> _Extract to read_:
Only one public university (system) in Missouri can offer PhDs. Only one can offer first-professional degrees in law (J.D.), medicine (M.D.), and more.
The University of Missouri and its supporters in the legislature have for decades maintained a monopoly on doctoral degrees. For a long time, only UM system schools could offer them.
For instance, in 2005, Missouri State University was banned from offering any doctoral, first-professional, or engineering programs unless it was in cooperation with Mizzou, which would be the degree-awarding institution. This was the price of then-Southwest Missouri State’s name change to Missouri State. The name for limits on growth, to protect Mizzou’s position as the state’s largest university and its “prestige.” Other laws barred or scared off other universities from offering the highest degrees.
In 2018, Missouri passed a law with some good changes, some bad. Universities were finally given a pathway to offer more doctoral degrees — like, say, a Doctorate in Education (Ed.D) — without going through Mizzou. But it was enshrined into law that “the University of Missouri shall be the only state college or university that may offer doctor of philosophy degrees or first-professional degrees, including dentistry, law, medicine, optometry, pharmacy, and veterinary medicine” (H.B. 1465, page 4). Further, engineering degrees and a few others must still go through Mizzou.
Impacted universities include Missouri State, Truman, Central Missouri, Southeast Missouri, Harris-Stowe, Lincoln, Missouri Southern, Missouri Western, and Northwest Missouri. Looking at their catalogues you find no doctoral programs, with a few exceptions, such as two at Central Missouri offered through Mizzou and Indiana State, and eight at Missouri State, with one through UMKC.

> _Information given_:
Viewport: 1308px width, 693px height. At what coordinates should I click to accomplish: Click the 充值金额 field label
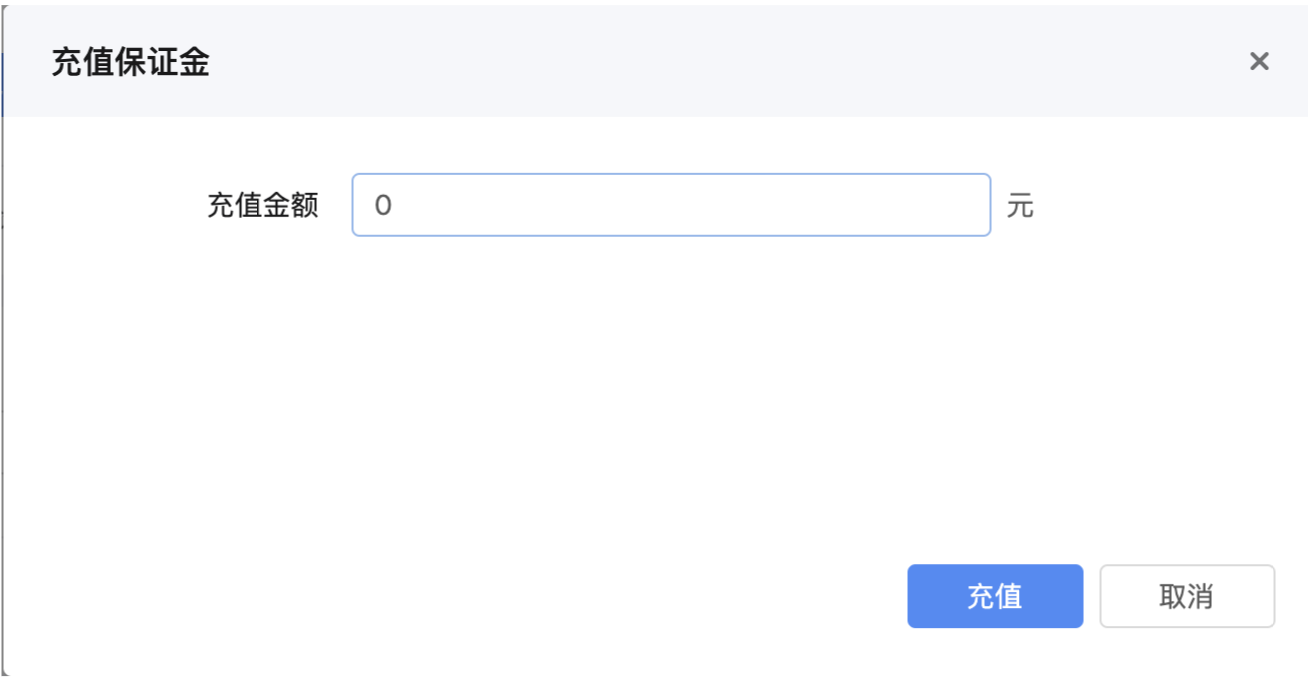tap(263, 206)
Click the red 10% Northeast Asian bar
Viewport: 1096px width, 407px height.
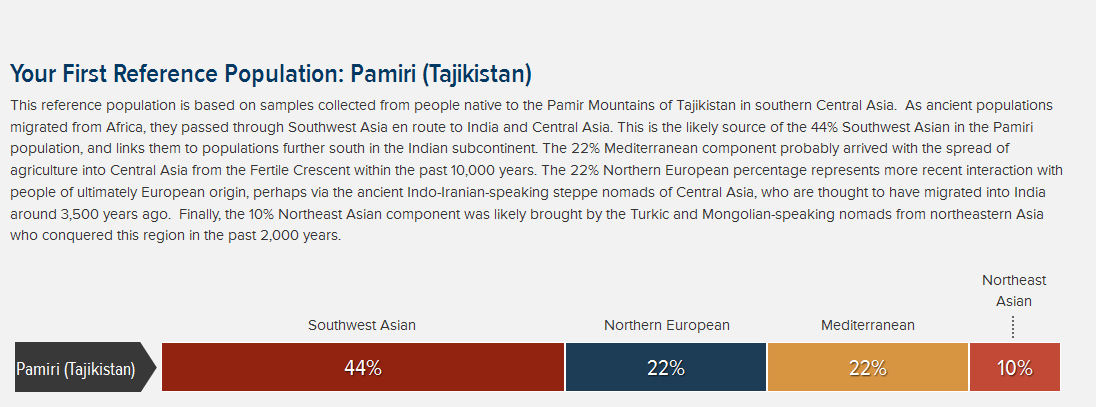click(x=1014, y=367)
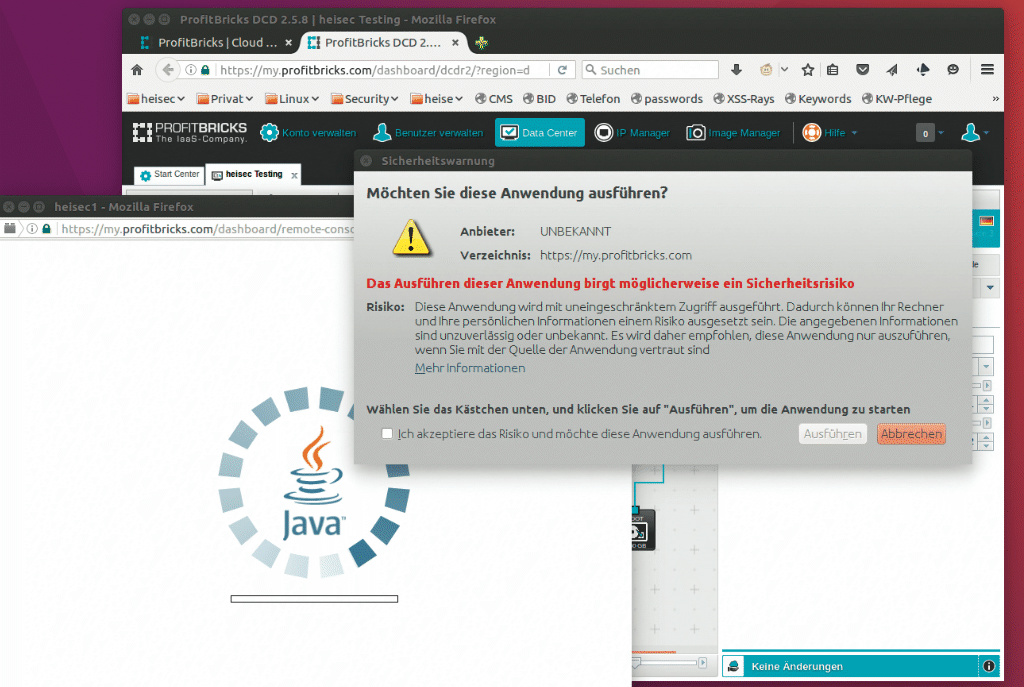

> _Instructions to follow_: Reproduce the text above about Missouri's limits on doctoral degrees word for word, from start to finish.

> _Task response_:
Only one public university (system) in Missouri can offer PhDs. Only one can offer first-professional degrees in law (J.D.), medicine (M.D.), and more.
The University of Missouri and its supporters in the legislature have for decades maintained a monopoly on doctoral degrees. For a long time, only UM system schools could offer them.
For instance, in 2005, Missouri State University was banned from offering any doctoral, first-professional, or engineering programs unless it was in cooperation with Mizzou, which would be the degree-awarding institution. This was the price of then-Southwest Missouri State’s name change to Missouri State. The name for limits on growth, to protect Mizzou’s position as the state’s largest university and its “prestige.” Other laws barred or scared off other universities from offering the highest degrees.
In 2018, Missouri passed a law with some good changes, some bad. Universities were finally given a pathway to offer more doctoral degrees — like, say, a Doctorate in Education (Ed.D) — without going through Mizzou. But it was enshrined into law that “the University of Missouri shall be the only state college or university that may offer doctor of philosophy degrees or first-professional degrees, including dentistry, law, medicine, optometry, pharmacy, and veterinary medicine” (H.B. 1465, page 4). Further, engineering degrees and a few others must still go through Mizzou.
Impacted universities include Missouri State, Truman, Central Missouri, Southeast Missouri, Harris-Stowe, Lincoln, Missouri Southern, Missouri Western, and Northwest Missouri. Looking at their catalogues you find no doctoral programs, with a few exceptions, such as two at Central Missouri offered through Mizzou and Indiana State, and eight at Missouri State, with one through UMKC.